You’d expect one of the world’s most extensive collections of American folk art carvings to be housed in a museum — the Wadsworth Atheneum perhaps, or the Smithsonian.
But you’d never guess that this amazing array of pieces — 800 wood carvings, of everyone from Pocahontas and Knute Rockne to Charles Lindbergh and Hillary Clinton — is right here in Westport.
In a private home. Whose owners have twice converted garage space into warm, artifact-filled rooms, now overflowing with American historical figures, events and icons.
Anne and Bob Levine married in 1987. She’s a 1964 Staples graduate; he’s a Brooklyn native who’s lived here since 1969.
A month after their wedding, they went to a Westport Arts Center exhibit on folk art. They knew nothing about the subject. But Bob — who in addition to being a neurologist, author, former owner of Anacapri restaurant and marathon runner, was a woodcarver in his youth — and his wife were intrigued.
They bought a couple of inexpensive pieces. Then they added a few more items. Soon they were going to antique shows and auctions, and scouring eBay, building — without even realizing it – a world-class collection.
Today it spills through every room of their unpretentious home. From the outside, you’d never know it’s there. Once you step inside, it’s everywhere.
The first thing you see is a collection of Uncle Sams, in every imaginable pose. A World War I piece shows Kaiser Wilhelm bowing at Sam’s feet.
One room contains perhaps America’s largest collection of whirligigs, along with frontier pieces. But the crown jewel is a fantastically detailed diorama of Franklin Roosevelt’s cabinet, bought at a Christie’s auction. Each member is individually carved. An electric chandelier shines overhead.
Most of the folk artists are self-taught. Few are well known. Most are dead. Woodcarving is a dying art, Levine says.
He and Anne show me John and Abigail Adams, Henry Clay, Sitting Bull. There are lots of Lincolns: Abe as a young man, as president, wearing classical garb. Nearby are Robert E. Lee, Stonewall Jackson, George Armstrong Custer.

◆ TASKS FOR THIS EXERCISE ◆
1. Answer these questions from the article on the Levines' folk art collection:
(a) How many wood carvings does the collection contain?
(b) In what year did Anne and Bob Levine marry?
(c) Where was the diorama of Franklin Roosevelt's cabinet bought?
2. Extract word for word the passage of the folk art collection article that begins with the words containing "You’d expect one" and ends with "events and icons.".

◆ SOURCE DATA ◆
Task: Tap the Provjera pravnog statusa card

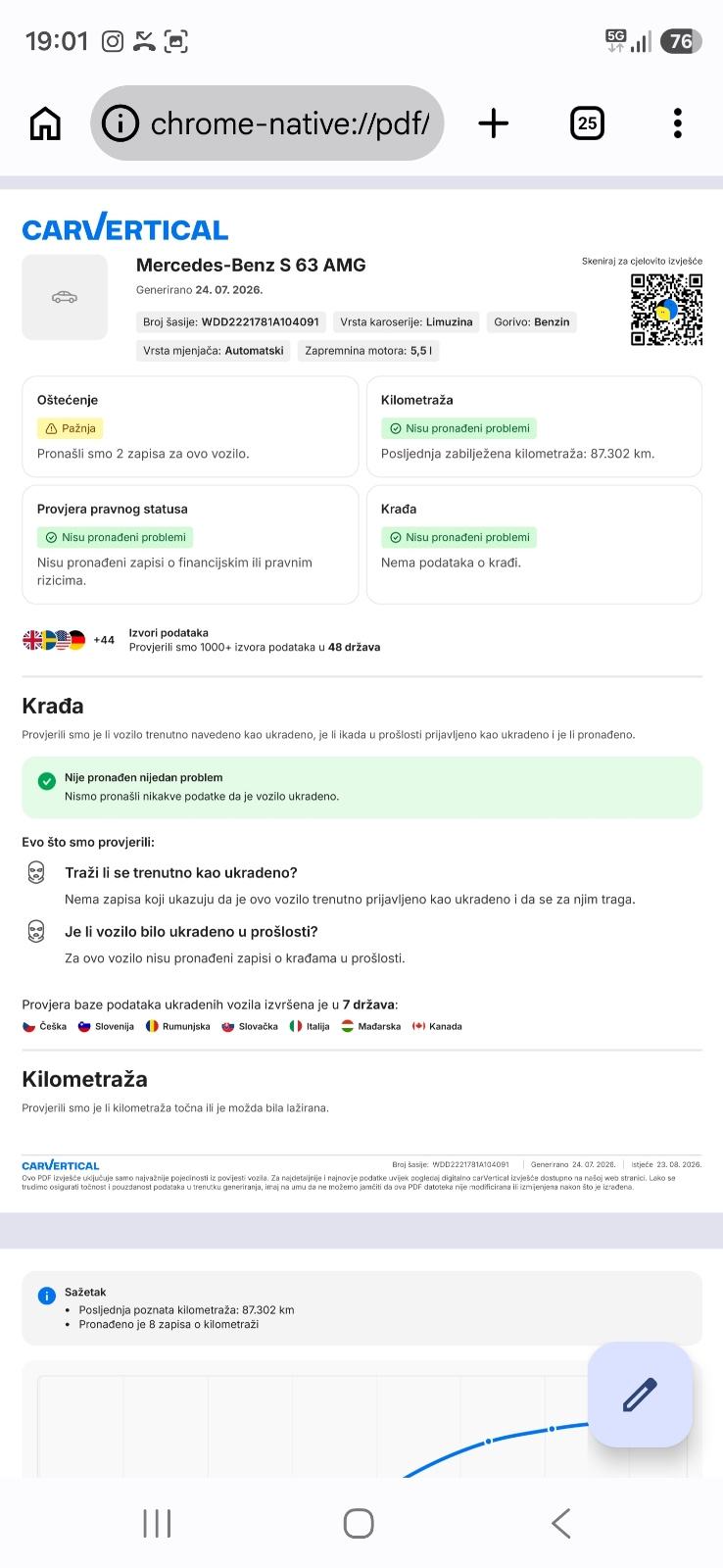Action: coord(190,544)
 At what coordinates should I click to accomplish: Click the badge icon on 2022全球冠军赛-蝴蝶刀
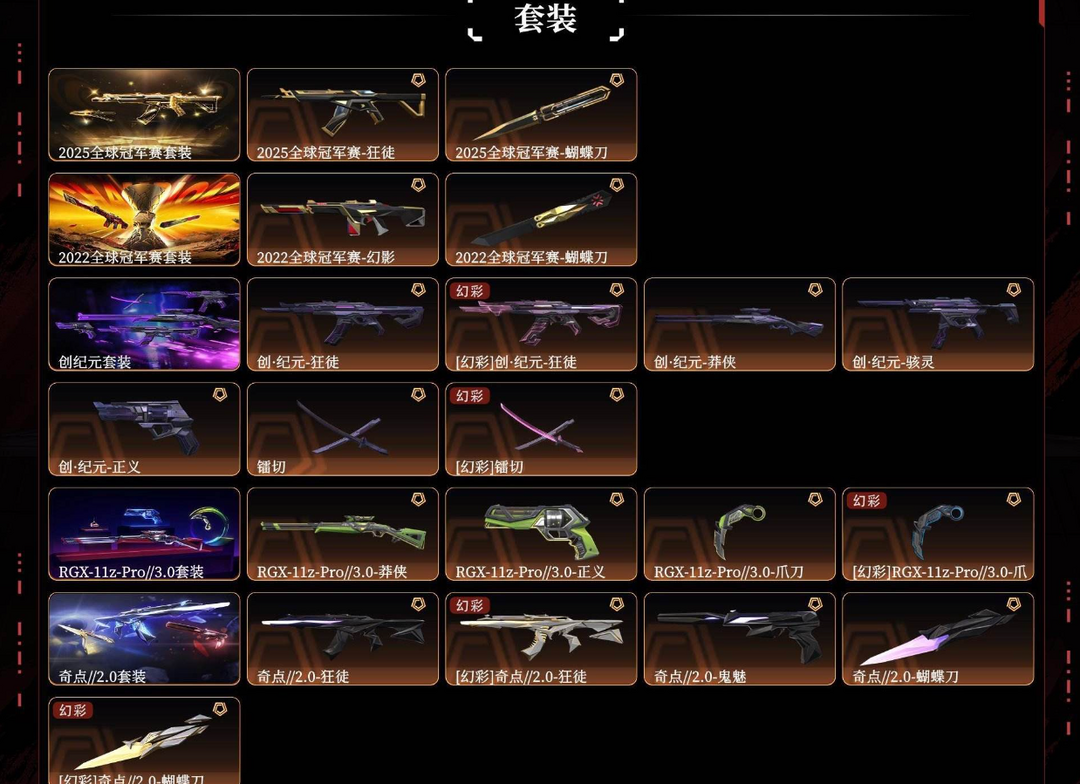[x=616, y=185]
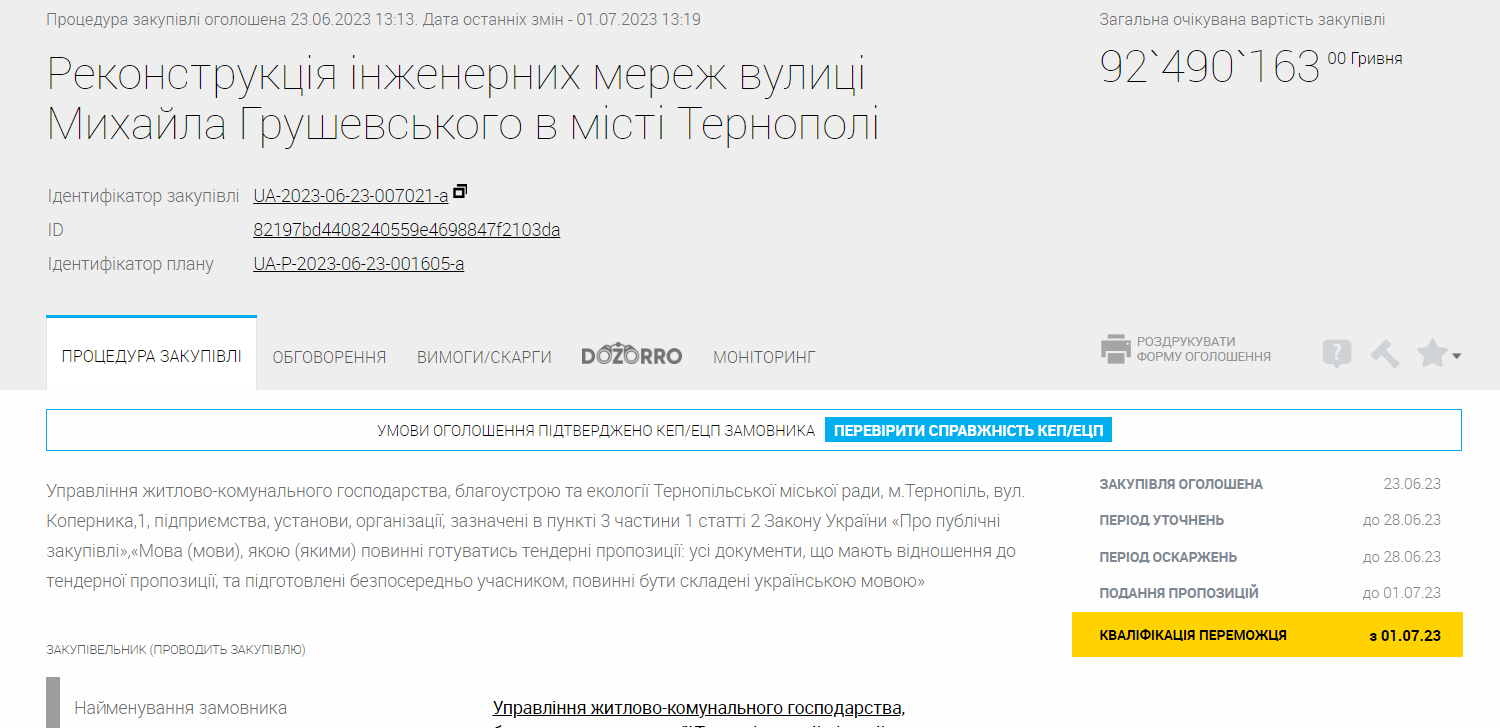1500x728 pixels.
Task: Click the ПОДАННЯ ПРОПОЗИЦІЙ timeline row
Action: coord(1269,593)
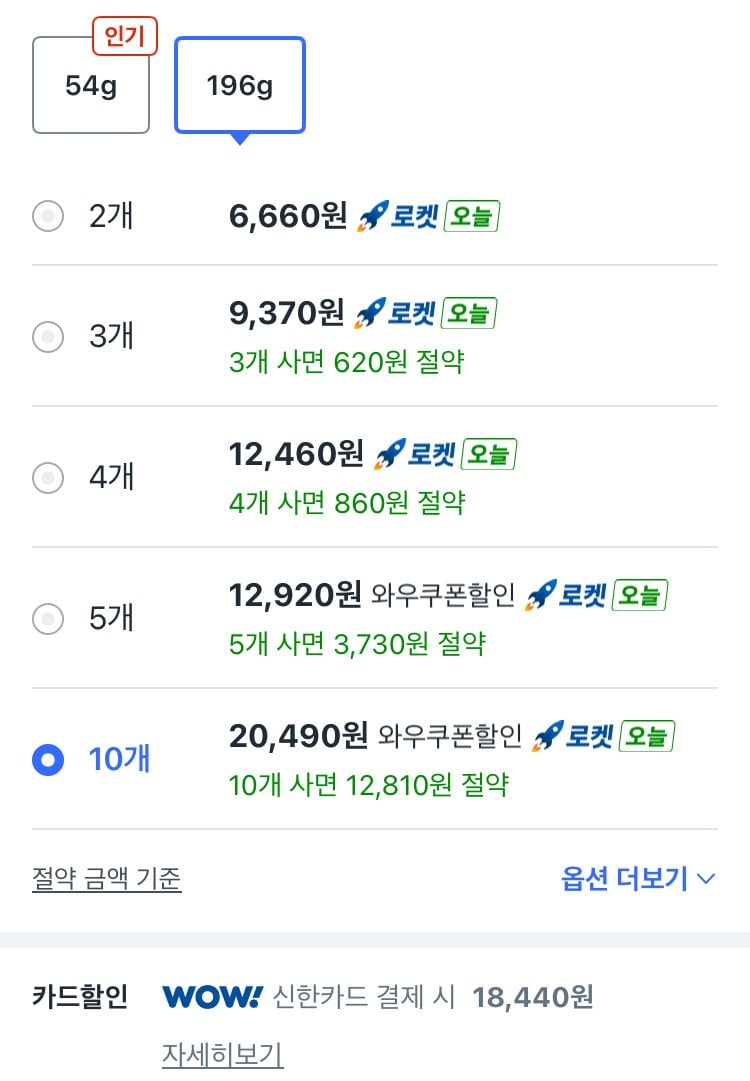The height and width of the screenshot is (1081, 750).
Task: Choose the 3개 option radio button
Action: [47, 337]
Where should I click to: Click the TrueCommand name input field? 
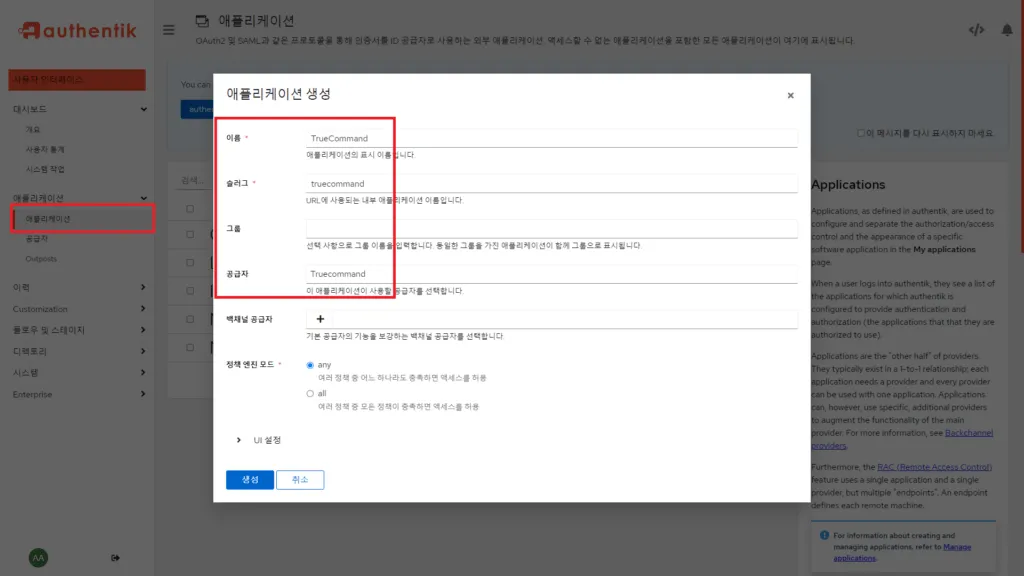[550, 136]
==
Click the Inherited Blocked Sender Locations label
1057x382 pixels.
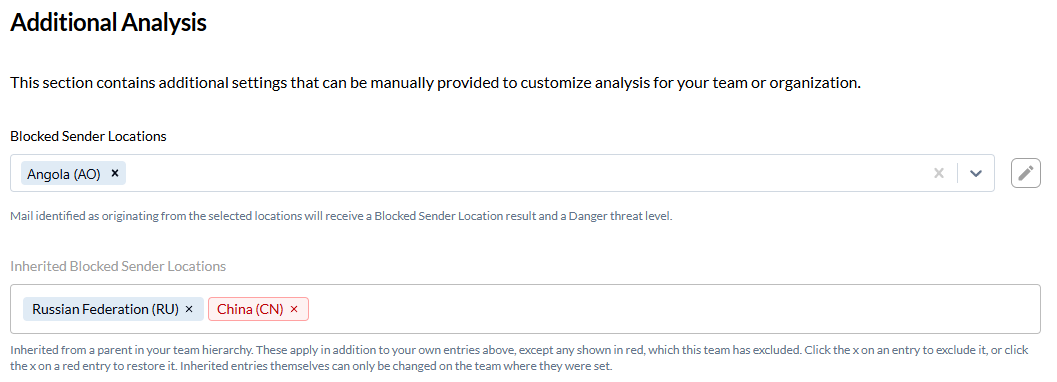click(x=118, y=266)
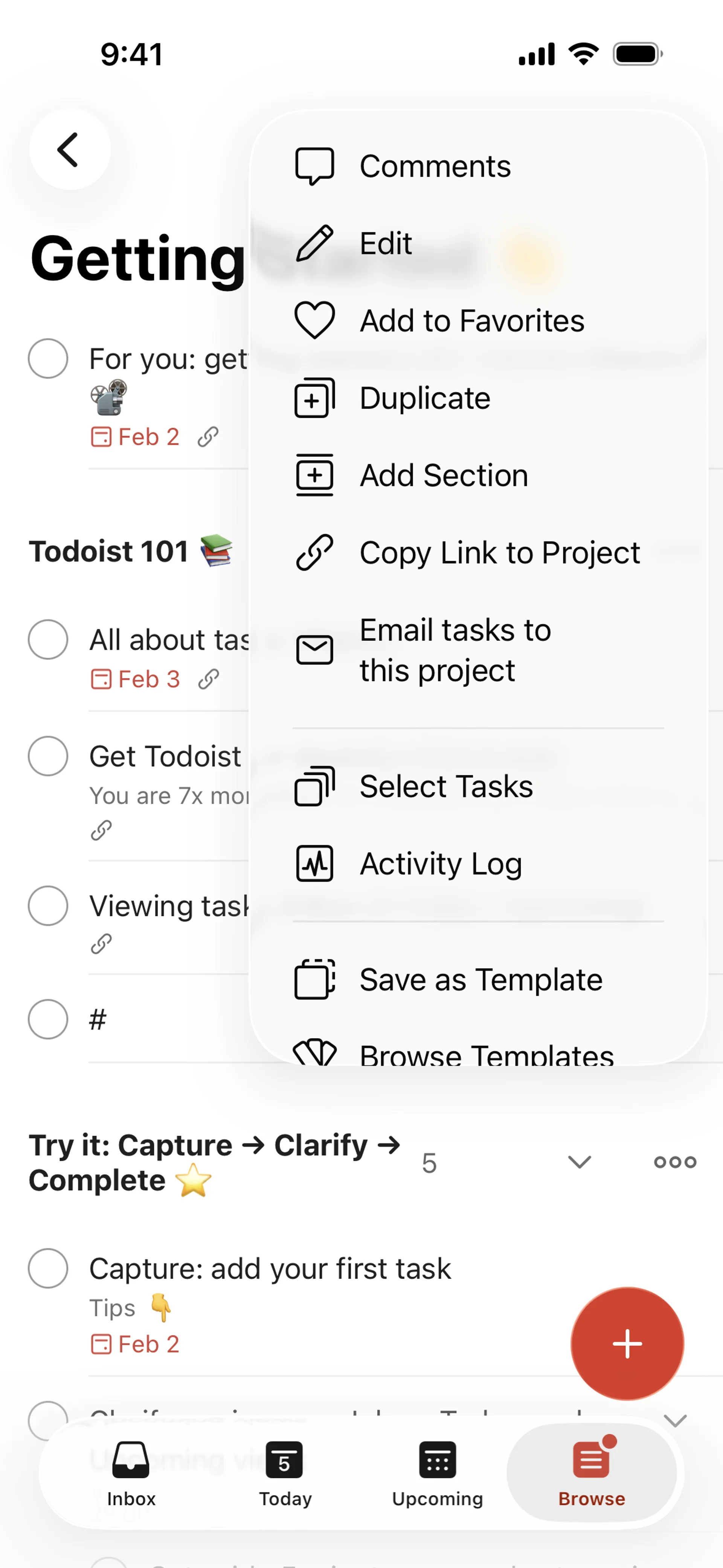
---
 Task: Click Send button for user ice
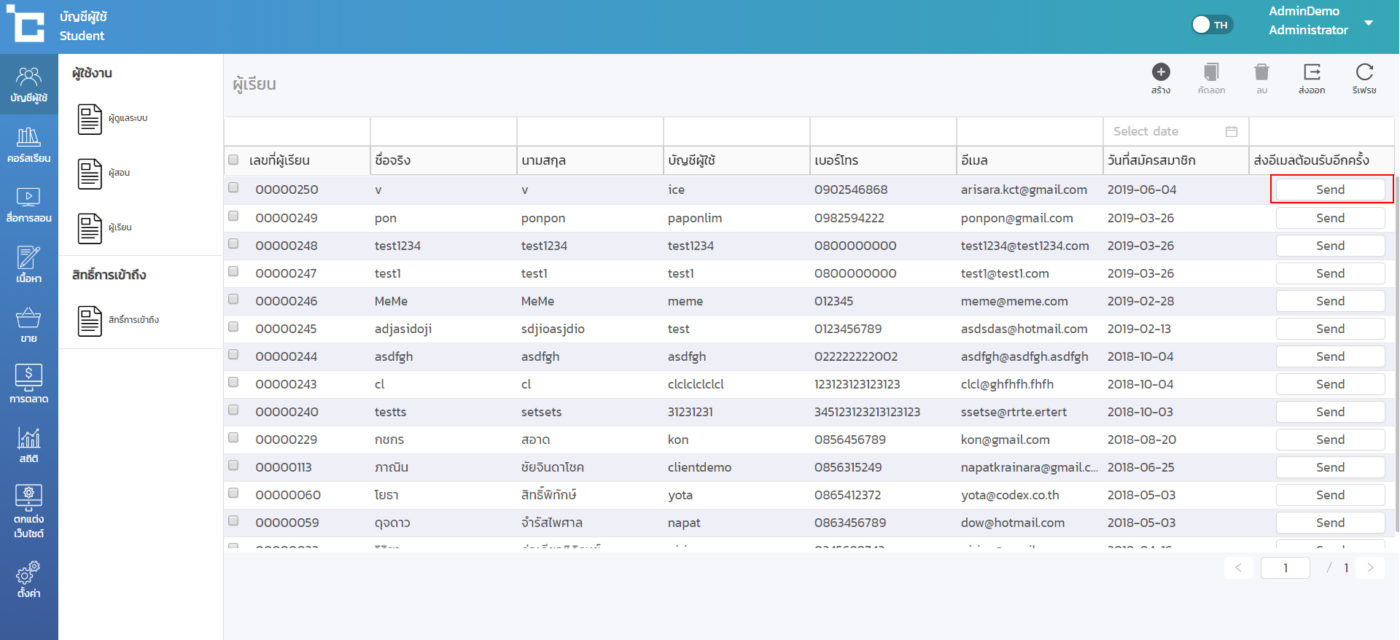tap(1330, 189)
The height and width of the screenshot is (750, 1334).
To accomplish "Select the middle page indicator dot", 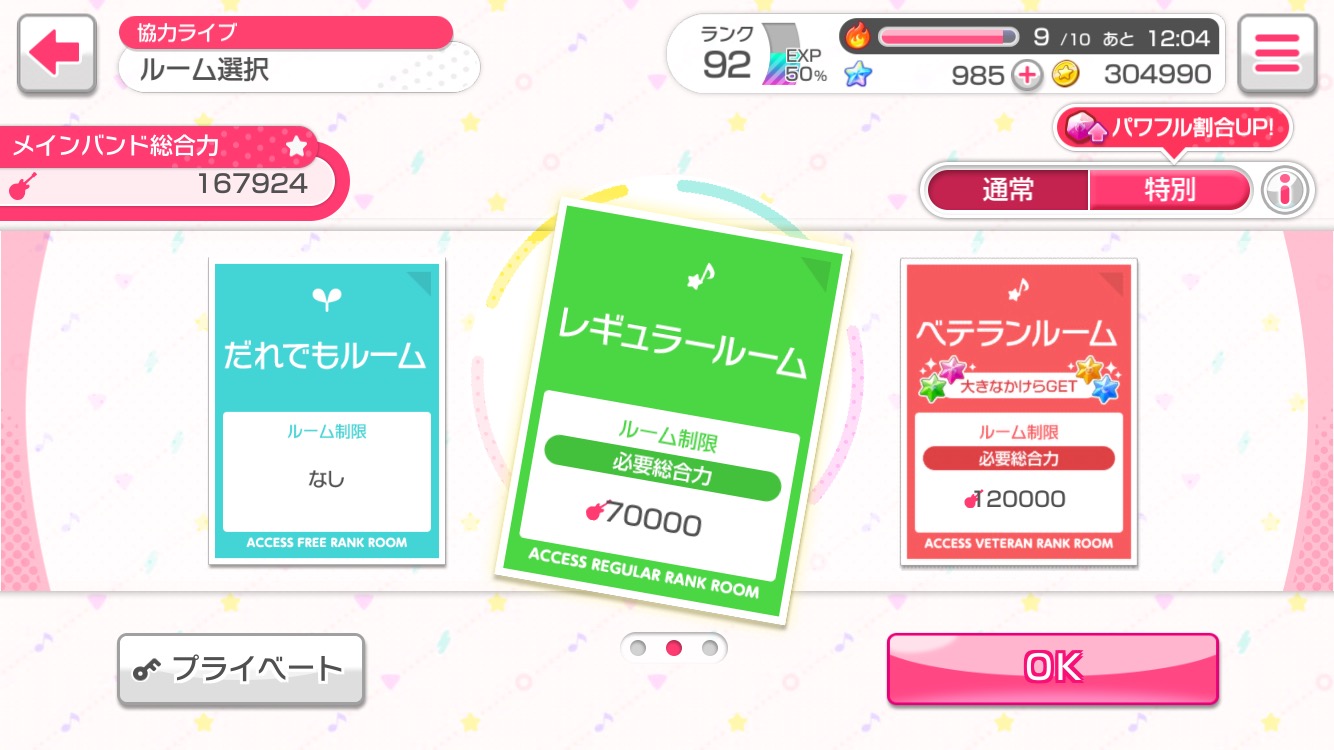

◆ SOLUTIONS ◆
1.
(a) 800
(b) 1987
(c) At a Christie's auction

2.
You’d expect one of the world’s most extensive collections of American folk art carvings to be housed in a museum — the Wadsworth Atheneum perhaps, or the Smithsonian.
But you’d never guess that this amazing array of pieces — 800 wood carvings, of everyone from Pocahontas and Knute Rockne to Charles Lindbergh and Hillary Clinton — is right here in Westport.
In a private home. Whose owners have twice converted garage space into warm, artifact-filled rooms, now overflowing with American historical figures, events and icons.